CRYAB_K92 Lactylation Drives Hypertrophy of the Ligamentum Flavum via an S100A16/RAGE-Mediated Glycolysis-Fibrosis Positive Feedback Loop

Abstract Lumbar spinal stenosis (LSS) caused by hypertrophy of the ligamentum flavum (HLF) is a major cause of lower limb dysfunction; however, its underlying pathogenesis remains unclear. Here we show that metabolic reprogramming and epigenetic modifications synergistically drive HLF progression through a glycolysis-lactylation-fibrosis axis. We demonstrate that HLF tissues exhibit enhanced glycolysis, characterized by elevated extracellular acidification rate, increased ATP production, and upregulated glycolytic enzymes, along with lactate accumulation that positively correlates with tissue thickness. Mass spectrometry identifies CRYABlysine 92 lactylation (CRYAB_K92la) as a significantly upregulated modification in HLF. Lactylation at CRYAB_K92 promotes fibrosis in human ligamentum flavum cells, whereas the lactylation-blocking mutation CRYAB_K92R attenuates lactate-induced fibrosis and proliferation.
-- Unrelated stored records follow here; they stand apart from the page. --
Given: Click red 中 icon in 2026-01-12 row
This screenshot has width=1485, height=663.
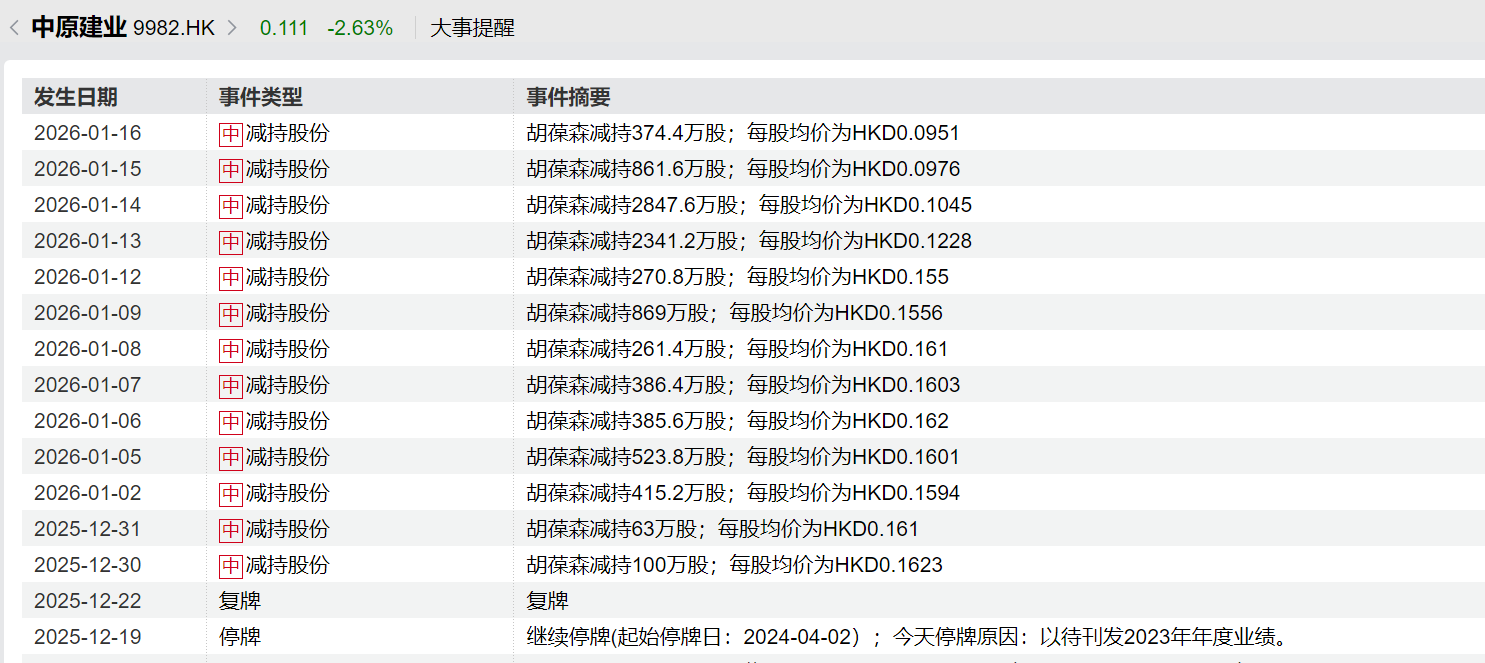Looking at the screenshot, I should click(231, 277).
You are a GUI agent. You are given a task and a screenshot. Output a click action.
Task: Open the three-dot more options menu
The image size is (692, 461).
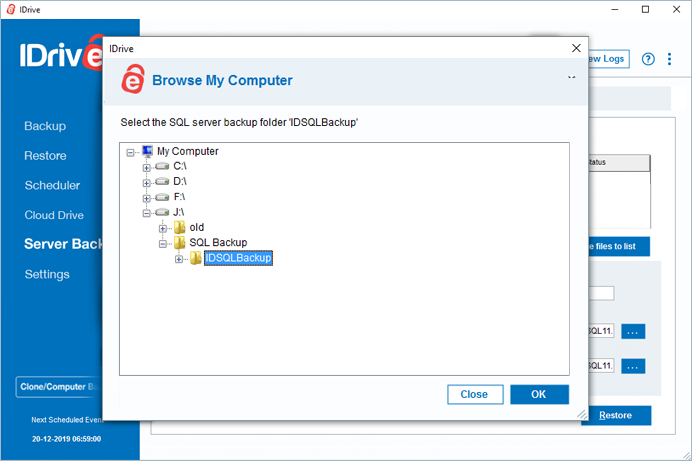pyautogui.click(x=669, y=59)
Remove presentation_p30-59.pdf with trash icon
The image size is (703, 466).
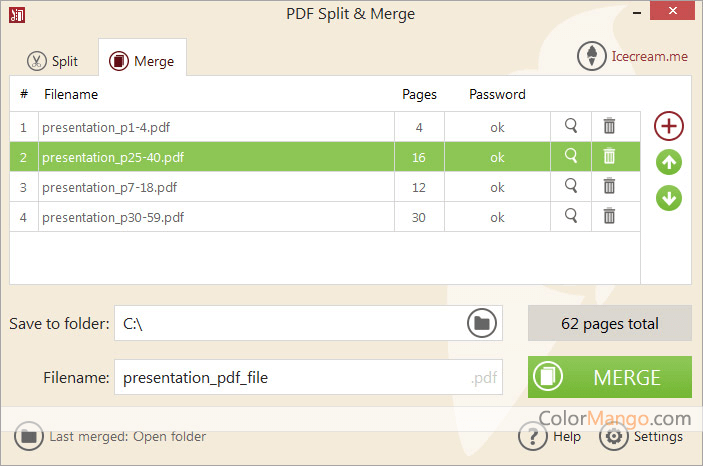click(609, 216)
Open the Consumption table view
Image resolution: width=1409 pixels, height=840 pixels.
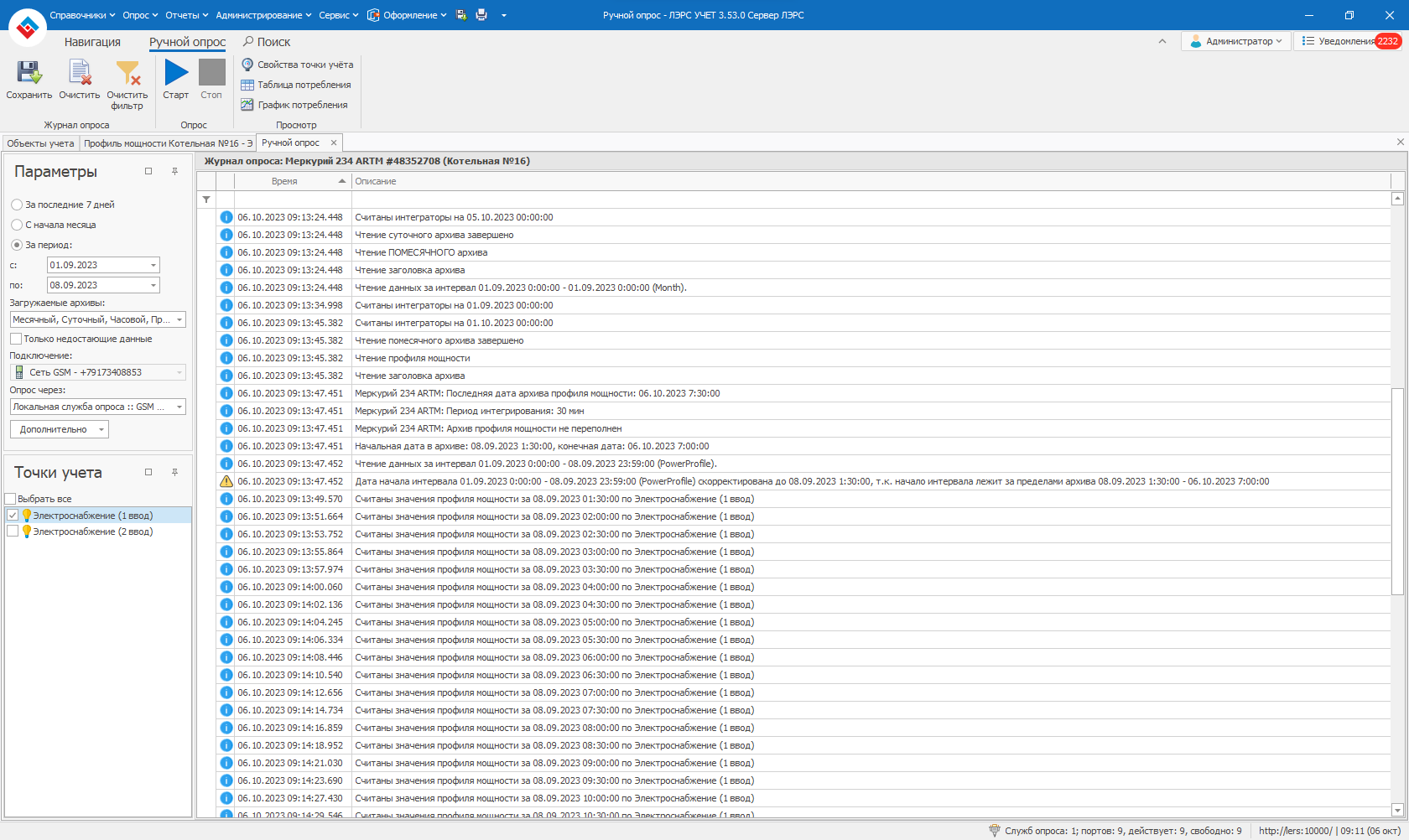tap(296, 85)
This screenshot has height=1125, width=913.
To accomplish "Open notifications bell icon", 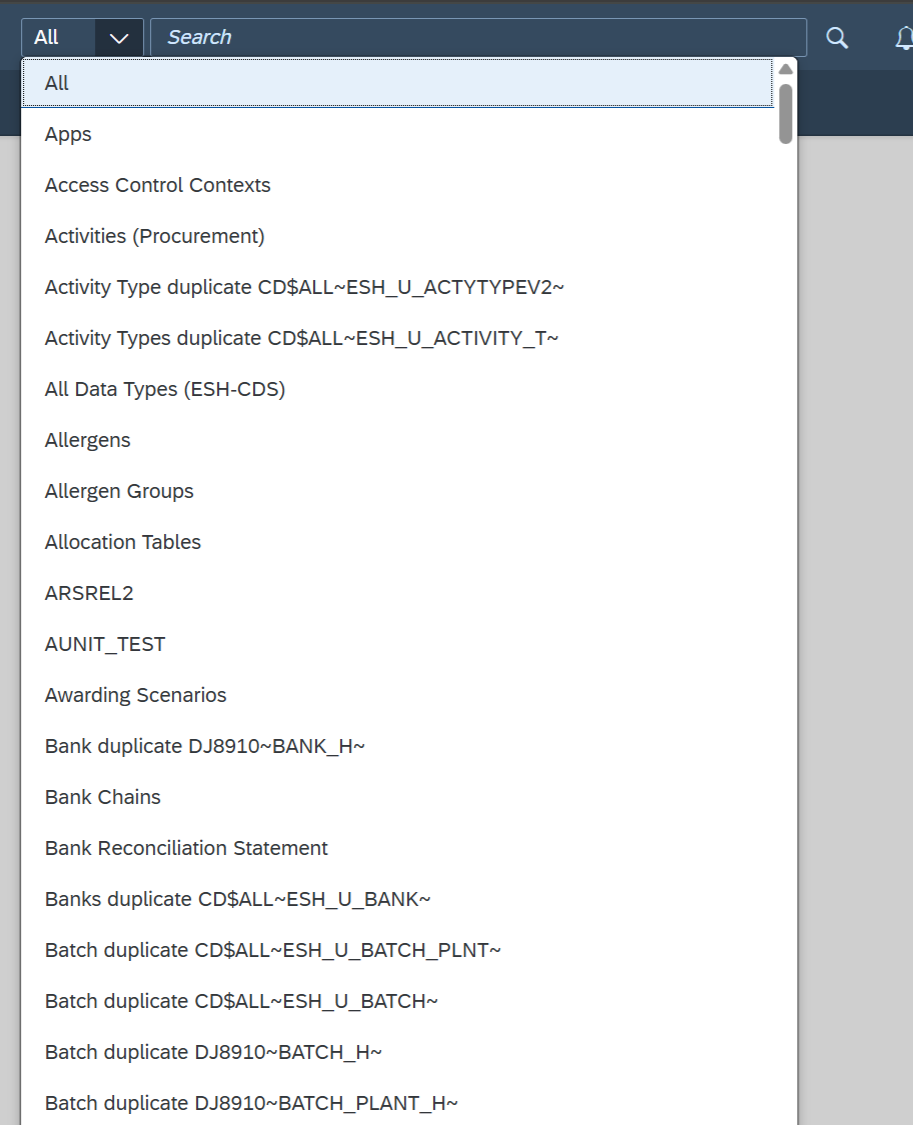I will (x=904, y=37).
Mechanistically, CRYAB_K92la enhances S100A16transcription, stabilizes S100A16 protein by inhibiting its degradation, and strengthens CRYAB-S100A16 binding, collectively upregulating S100A16 expression. Upregulated S100A16 activates the RAGE signaling pathway, further promoting lactate release and ATP production, thereby forming a positive feedback loop that perpetuates glycolysis, lactate generation, and fibrosis. These findings reveal a novel regulatory axis in HLF pathogenesis and identify CRYAB lactylation, S100A16, and the RAGE pathway as potential therapeutic targets for LSS.